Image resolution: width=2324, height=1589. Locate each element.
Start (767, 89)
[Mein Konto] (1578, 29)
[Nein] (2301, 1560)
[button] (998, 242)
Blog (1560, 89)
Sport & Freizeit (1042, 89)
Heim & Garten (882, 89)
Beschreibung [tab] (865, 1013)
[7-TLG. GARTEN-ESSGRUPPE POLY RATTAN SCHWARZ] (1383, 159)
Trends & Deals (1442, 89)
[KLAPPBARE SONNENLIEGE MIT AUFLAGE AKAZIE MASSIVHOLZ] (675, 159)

■ ■ ■

Please reproduce exactly the lines in the listing above from the one containing "[button] (998, 242)" through the one containing "Trends & Deals (1442, 89)", both included, and nothing more.

[button] (998, 242)
Blog (1560, 89)
Sport & Freizeit (1042, 89)
Heim & Garten (882, 89)
Beschreibung [tab] (865, 1013)
[7-TLG. GARTEN-ESSGRUPPE POLY RATTAN SCHWARZ] (1383, 159)
Trends & Deals (1442, 89)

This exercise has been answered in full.